Note: Under this plan the price of Carbon Removal Certificates would be market determined, and fossil fuel companies would pay the full cost of their activities. What could be more Neoliberal/Republican than that?

Cost of Fossil Fuels with CRC's Costing $525 per ton of carbon

Fuel Cost Cost with CRC.

(per ton of carbon)

Coal $ 63.71 $589

Natural Gas $144.20 $669

Oil $525.00 $1,050

Note that a ton of carbon bought as coal is only an eighth as much as it cost if bought as oil…….. $100 spent on coal, does eight times as much damage (or global warming) as if it was spent on oil. ….. This is no way to run an economy!

We do not want doing damage to be cheap!


Several friends, after reading the above asked: “Why are you recommending that fossil fuel companies pay $525 per ton of carbon extracted?” I now realize that a busy and sensation oriented reporter could mistakenly summarize my testimony as: “$525 carbon fee recommended”. …. This is the opposite of my intended message, so some clarification is called for.

In brief my argument is that the benefits of a free-market solution depend on companies paying the full cost of their operations. This has not been the case for fossil fuel companies since the disposal of “waste CO2” into the atmosphere has been allowed free of charge.

At the same time numerous technologies exist for extracting CO2 from the atmosphere (plants do it every day) and storing or sequestering it for different periods. These technologies have not been “brought to scale” because there is no market or demand for stored or sequestered CO2.

So my proposal is to create a demand for atmospheric CO2 removal by requiring fossil fuel companies to provide evidence (Carbon Removal Certificates, CRCs) of removal of atmospheric CO2 equivalent to the carbon removed from the Earth by their activities. (For Marylander's this is modeled on the operations of the Maryland Renewable Portfolio Standard).

Initially the demand for CRC's would likely greatly exceed the supply, since fossil companies have been allowed to operate as if there was no cost to society of releasing additional fossil CO2 in the atmosphere, and consequently there has been no demand to CO2 removal. Thus left to itself, the market might settle on a price of $1,000 or even $2,000 per ton of carbon, leading to massive increases in the price of electricity, gasoline, domestic heating and the myriad everyday products dependent on fossil fuels for their production.

It is to avoid such a total market disruption, that I propose government issued Emergency Carbon Removal Certificates (ECRC's), if the market clearing price for CRC's threatens to be so high as to cause major market disruption. The ECRC's are an “interference with the market” if the market price threatens major economic collapse….. It is in no way intended to set the price of CRC's. If the market price for CRC's is less than $525, then there would be no demand for ECRC's, and the market determined price for CRC's would be the price used by fossil fuel companies in deciding what to produce and where, and what infrastructure to build (or not build) in the light of predicted demand.
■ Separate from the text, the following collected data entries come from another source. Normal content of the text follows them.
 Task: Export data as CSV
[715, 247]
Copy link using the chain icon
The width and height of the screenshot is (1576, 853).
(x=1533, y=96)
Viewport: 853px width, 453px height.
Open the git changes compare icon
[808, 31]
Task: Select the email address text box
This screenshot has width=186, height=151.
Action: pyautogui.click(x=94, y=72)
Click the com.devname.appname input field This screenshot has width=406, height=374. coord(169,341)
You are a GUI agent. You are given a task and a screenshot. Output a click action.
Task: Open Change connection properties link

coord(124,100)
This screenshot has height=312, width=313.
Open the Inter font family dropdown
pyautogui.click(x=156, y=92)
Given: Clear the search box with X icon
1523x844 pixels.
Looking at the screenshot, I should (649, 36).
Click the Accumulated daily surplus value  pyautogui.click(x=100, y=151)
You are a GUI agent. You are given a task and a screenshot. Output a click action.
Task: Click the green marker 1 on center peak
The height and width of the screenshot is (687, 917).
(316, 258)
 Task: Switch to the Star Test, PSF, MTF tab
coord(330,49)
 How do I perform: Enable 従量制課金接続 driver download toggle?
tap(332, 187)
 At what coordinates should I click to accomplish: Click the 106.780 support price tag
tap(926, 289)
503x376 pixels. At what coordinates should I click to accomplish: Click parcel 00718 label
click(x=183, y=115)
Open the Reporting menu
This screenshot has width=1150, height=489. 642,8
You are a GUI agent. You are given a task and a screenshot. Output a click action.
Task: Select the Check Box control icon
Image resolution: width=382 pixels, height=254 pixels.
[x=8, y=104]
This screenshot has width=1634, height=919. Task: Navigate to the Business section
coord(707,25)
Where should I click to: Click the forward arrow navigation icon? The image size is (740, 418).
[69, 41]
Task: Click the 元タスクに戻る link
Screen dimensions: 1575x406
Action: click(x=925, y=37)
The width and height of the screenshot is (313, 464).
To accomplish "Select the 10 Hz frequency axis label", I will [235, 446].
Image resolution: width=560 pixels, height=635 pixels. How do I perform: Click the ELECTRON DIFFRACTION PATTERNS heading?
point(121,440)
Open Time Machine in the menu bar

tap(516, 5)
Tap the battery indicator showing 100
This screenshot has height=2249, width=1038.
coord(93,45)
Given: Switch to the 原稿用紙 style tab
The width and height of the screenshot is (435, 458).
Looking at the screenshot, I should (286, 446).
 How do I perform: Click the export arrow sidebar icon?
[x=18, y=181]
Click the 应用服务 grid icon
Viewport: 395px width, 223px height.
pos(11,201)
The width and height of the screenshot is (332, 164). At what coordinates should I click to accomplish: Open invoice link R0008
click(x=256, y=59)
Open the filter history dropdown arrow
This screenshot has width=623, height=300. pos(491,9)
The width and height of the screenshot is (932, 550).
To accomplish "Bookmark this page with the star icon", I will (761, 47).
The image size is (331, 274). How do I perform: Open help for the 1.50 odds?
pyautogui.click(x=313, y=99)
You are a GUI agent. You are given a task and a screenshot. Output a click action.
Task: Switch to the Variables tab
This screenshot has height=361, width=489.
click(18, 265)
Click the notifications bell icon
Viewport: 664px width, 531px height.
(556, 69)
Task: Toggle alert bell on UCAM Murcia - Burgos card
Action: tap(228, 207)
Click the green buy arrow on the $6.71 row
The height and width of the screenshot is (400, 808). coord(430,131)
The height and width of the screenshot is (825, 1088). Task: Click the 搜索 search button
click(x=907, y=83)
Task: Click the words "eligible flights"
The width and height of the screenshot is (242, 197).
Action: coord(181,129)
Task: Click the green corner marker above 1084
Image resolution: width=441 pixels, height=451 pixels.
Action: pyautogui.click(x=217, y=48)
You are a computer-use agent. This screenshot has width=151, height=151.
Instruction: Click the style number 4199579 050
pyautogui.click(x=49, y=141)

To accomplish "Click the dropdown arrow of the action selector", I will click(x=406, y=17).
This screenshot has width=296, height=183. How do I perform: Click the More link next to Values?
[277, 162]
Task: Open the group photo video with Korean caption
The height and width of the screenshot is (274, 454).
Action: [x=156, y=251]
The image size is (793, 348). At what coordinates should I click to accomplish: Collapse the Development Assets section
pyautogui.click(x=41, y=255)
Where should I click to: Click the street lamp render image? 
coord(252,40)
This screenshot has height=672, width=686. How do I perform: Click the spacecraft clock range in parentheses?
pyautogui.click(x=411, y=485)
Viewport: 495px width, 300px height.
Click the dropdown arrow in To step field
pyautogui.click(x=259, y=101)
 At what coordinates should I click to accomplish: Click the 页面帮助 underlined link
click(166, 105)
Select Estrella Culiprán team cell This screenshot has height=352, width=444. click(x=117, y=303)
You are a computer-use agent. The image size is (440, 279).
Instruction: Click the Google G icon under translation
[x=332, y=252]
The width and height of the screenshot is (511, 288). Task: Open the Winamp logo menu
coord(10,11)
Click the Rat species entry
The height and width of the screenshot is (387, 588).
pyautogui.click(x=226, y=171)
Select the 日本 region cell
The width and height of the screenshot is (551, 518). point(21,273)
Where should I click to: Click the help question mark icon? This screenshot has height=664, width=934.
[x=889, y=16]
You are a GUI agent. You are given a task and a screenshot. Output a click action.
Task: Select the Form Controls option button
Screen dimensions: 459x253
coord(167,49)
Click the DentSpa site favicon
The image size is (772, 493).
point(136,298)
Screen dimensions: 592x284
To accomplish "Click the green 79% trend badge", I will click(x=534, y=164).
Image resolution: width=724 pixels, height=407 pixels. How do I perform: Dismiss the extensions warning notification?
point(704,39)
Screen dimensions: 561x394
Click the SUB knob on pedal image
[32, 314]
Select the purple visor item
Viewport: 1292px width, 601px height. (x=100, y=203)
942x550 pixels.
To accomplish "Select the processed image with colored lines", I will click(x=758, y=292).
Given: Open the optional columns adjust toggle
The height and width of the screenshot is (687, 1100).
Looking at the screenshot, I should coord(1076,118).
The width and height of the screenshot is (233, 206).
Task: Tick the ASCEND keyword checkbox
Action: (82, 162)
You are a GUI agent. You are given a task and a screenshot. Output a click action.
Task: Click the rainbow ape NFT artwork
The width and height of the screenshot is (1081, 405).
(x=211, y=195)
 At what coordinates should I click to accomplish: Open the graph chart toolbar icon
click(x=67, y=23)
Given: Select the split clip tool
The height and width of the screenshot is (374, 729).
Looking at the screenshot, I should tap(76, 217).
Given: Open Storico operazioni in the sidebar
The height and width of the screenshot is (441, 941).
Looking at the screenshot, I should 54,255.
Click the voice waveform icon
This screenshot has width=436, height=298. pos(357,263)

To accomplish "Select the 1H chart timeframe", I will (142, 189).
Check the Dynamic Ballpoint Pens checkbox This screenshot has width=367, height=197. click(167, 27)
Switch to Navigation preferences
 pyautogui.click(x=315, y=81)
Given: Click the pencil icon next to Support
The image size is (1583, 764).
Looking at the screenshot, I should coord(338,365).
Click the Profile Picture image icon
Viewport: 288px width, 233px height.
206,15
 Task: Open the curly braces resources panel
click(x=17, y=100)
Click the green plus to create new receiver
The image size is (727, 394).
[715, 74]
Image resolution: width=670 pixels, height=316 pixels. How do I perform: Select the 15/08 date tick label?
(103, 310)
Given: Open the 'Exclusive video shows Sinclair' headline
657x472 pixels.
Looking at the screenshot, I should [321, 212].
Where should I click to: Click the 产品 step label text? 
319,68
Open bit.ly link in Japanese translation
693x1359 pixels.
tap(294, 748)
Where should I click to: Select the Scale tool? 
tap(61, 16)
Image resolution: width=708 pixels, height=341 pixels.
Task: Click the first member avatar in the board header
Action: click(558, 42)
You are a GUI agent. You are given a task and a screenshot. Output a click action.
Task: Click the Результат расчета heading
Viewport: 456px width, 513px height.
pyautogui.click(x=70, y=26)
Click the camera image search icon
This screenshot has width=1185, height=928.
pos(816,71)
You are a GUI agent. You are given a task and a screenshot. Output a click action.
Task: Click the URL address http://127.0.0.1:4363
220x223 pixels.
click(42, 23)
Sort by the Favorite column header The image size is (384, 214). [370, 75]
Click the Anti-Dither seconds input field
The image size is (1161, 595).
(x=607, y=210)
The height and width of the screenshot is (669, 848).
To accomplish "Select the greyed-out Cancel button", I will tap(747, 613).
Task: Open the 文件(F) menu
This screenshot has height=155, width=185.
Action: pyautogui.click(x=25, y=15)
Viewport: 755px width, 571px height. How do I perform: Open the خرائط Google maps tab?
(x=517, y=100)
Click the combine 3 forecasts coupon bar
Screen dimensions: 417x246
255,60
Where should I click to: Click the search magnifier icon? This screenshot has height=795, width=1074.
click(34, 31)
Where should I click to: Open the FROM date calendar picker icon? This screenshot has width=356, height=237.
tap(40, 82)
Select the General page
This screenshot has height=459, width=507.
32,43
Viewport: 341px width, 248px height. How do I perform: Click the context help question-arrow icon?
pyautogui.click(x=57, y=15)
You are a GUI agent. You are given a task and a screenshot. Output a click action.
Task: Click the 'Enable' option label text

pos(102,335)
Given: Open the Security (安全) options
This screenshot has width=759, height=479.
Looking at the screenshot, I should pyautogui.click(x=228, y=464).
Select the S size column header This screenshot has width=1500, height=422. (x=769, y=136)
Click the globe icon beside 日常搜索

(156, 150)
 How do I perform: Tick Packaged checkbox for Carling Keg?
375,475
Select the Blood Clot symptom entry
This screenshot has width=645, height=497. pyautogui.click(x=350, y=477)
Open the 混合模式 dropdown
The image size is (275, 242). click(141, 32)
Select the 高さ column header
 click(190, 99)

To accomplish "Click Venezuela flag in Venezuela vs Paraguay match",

Why $525? My recommended $525 price for ECRC's is highly negotiable. If others can show that unacceptable economic disruption would follow from a CRC price above $300 a ton of carbon, so be it and set the ECRC price at $300. Contrariwise if experts conclude that the economy could adjust to a CRC price of $700, so be it and the ECRC should be set at $700.

My simple-minded rationale for $525 a ton, is that it would raise the cost of oil from $50 to $100; and we had oil at $100 a barrel from 2011 through 2014. We did not like it, but since it was a market determined price we adjusted. …. Coal and natural gas prices would be higher with ECRC's at $525 than they were in 2011 to 2014, but it is even more urgent we get off these fuels, than oil.

Anyway, let's be clear, I am not recommending a CRC price of $525 a ton. I am just showing how we can prevent the market-determined price of CRC's exceeding $525 (or whatever) a ton.

I am not recommending an arbitrary tax or fee on fossil fuels, just that companies pay the cost of removing the excess CO2 that their activities cause to be added to the atmosphere.

One final observation: Almost all environmentalists agree that “we need to put a price on carbon”. This “agreement” is, in my view, entirely worthless until they agree what the price should be.